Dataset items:

>>>

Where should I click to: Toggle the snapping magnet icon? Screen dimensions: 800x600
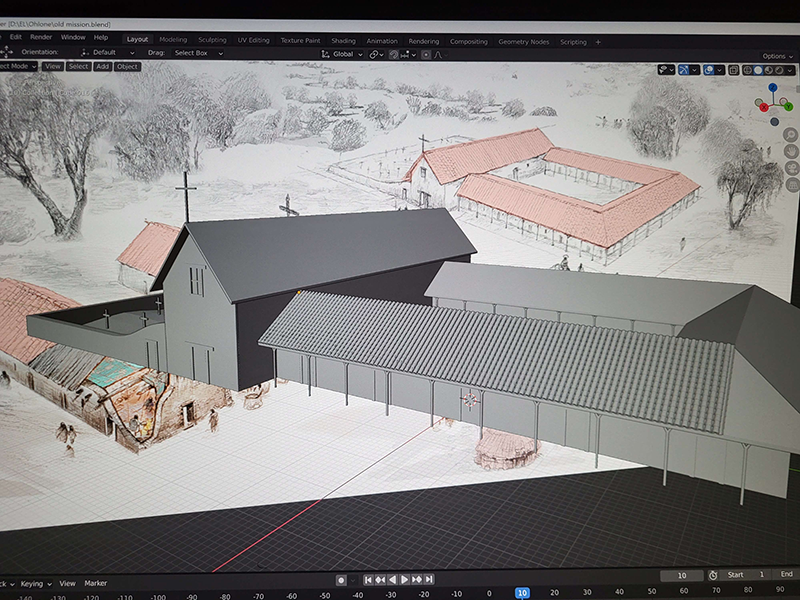tap(393, 56)
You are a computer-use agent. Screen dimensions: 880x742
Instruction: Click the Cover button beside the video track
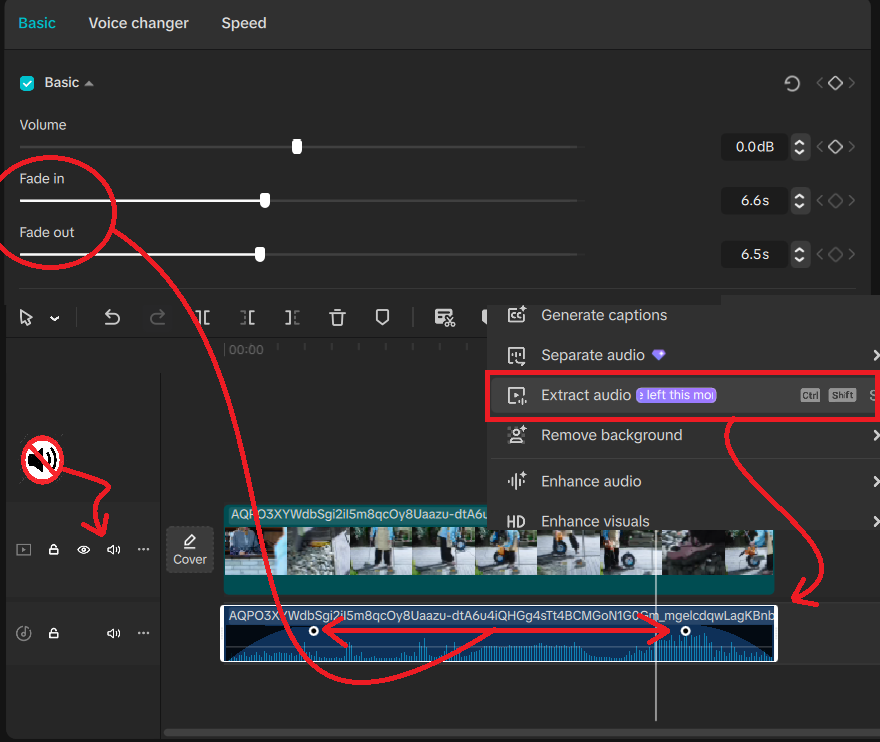point(190,549)
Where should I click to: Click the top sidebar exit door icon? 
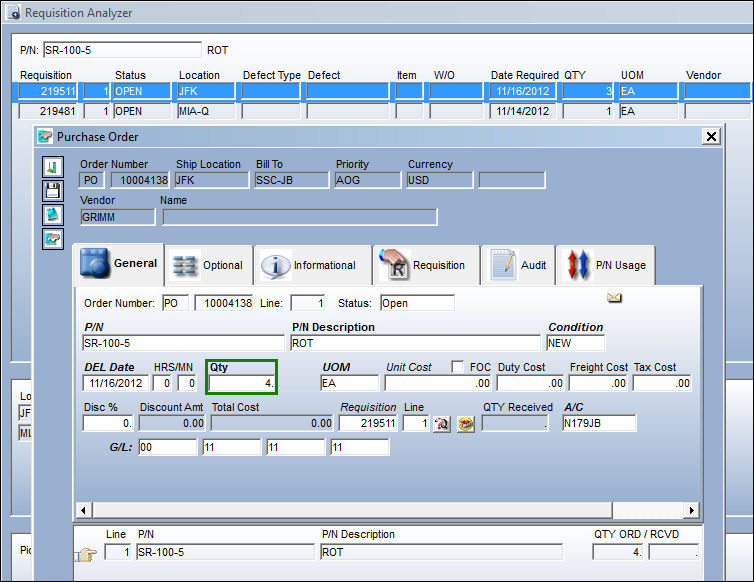pyautogui.click(x=52, y=167)
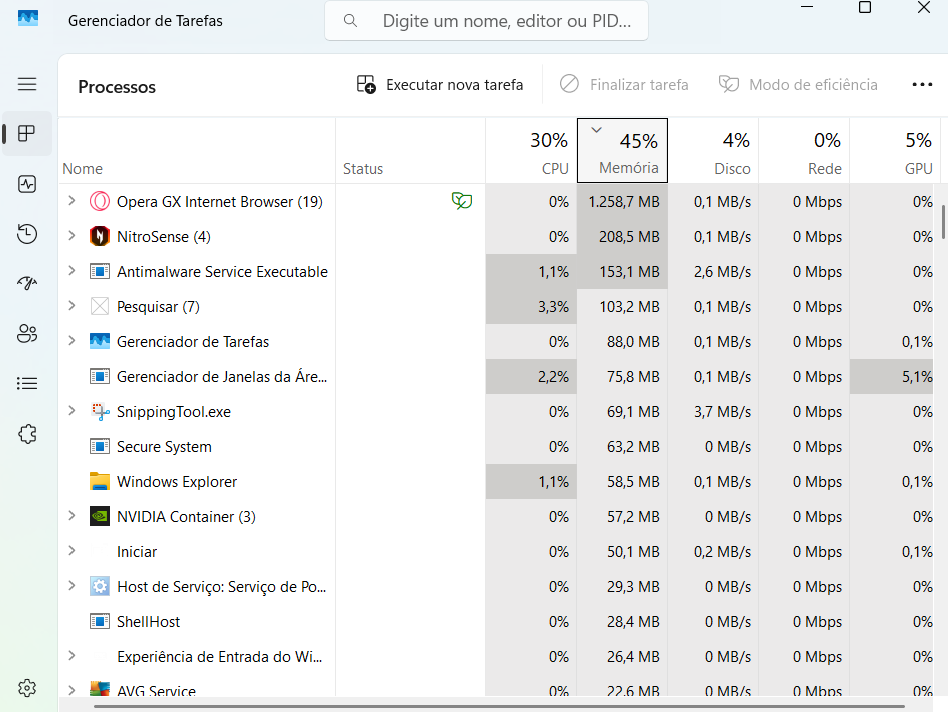This screenshot has width=948, height=712.
Task: Open App history from the sidebar
Action: click(x=27, y=234)
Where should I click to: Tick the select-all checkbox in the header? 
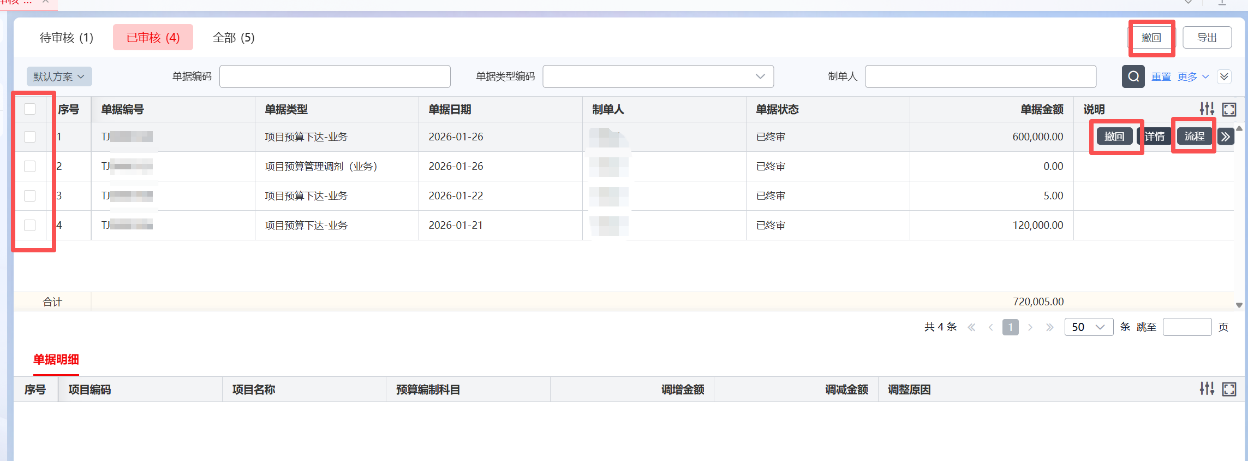30,109
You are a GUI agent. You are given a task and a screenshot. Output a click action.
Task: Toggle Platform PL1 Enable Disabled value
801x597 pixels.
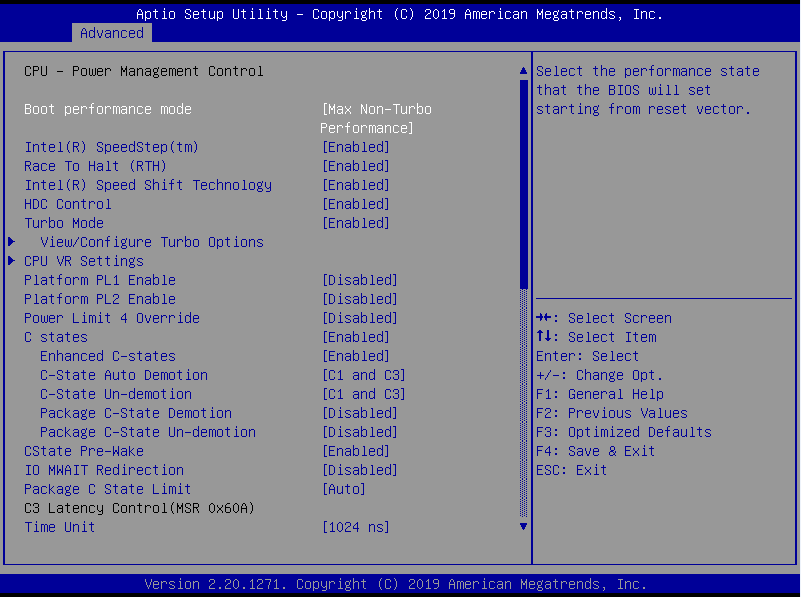point(359,280)
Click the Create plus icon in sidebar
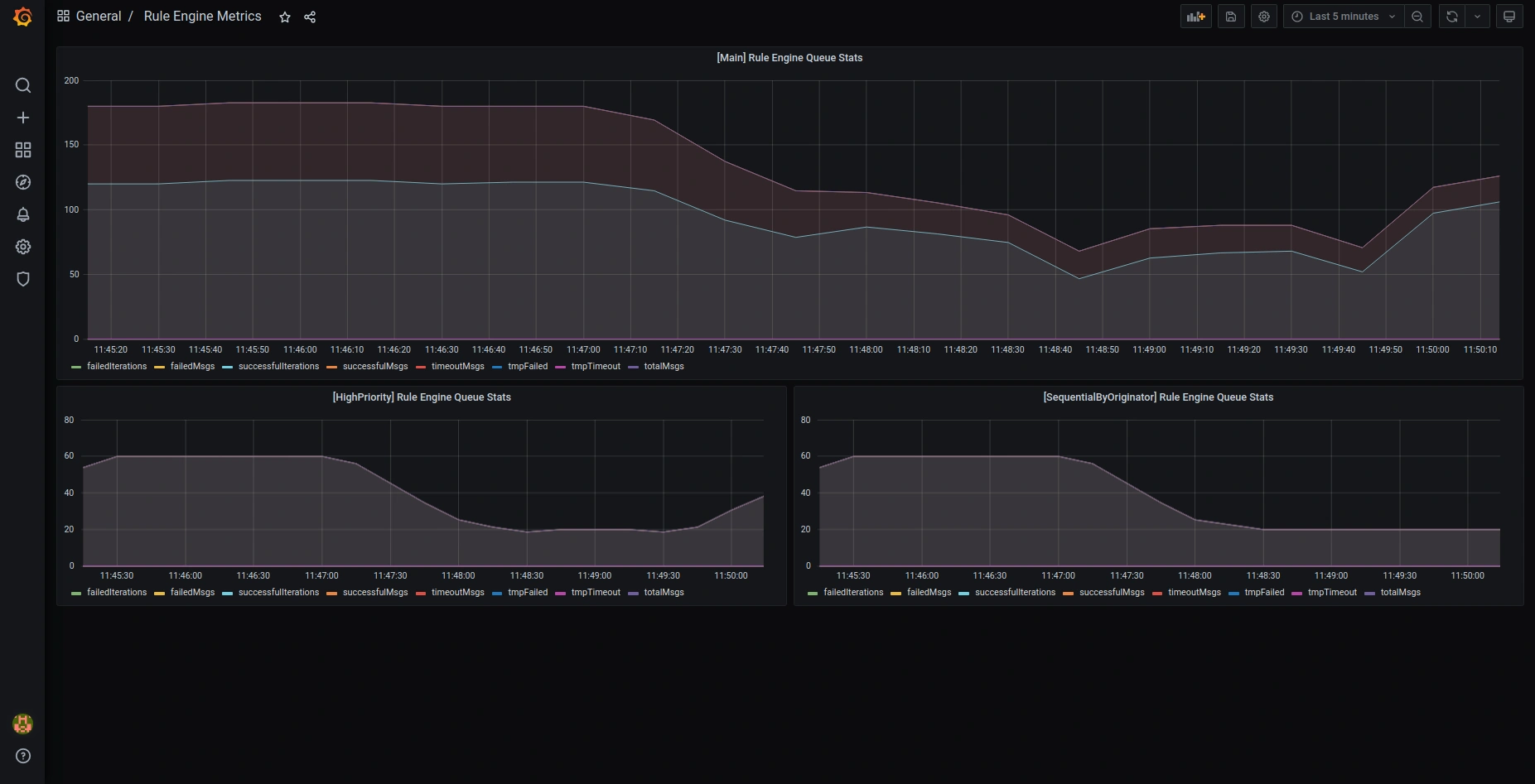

<<<

The task: Retype exactly, and only, the lines from the one containing "Where should I click to: Tick" through the end of the records above. Pictures stay out of the copy.

Result:
Where should I click to: Tick the select-all checkbox in the header? 
30,109
You are a GUI agent. You are given a task and a screenshot. Output a click action.
Task: Toggle Platform PL1 Enable Disabled value
801x597 pixels.
point(359,280)
Click the Create plus icon in sidebar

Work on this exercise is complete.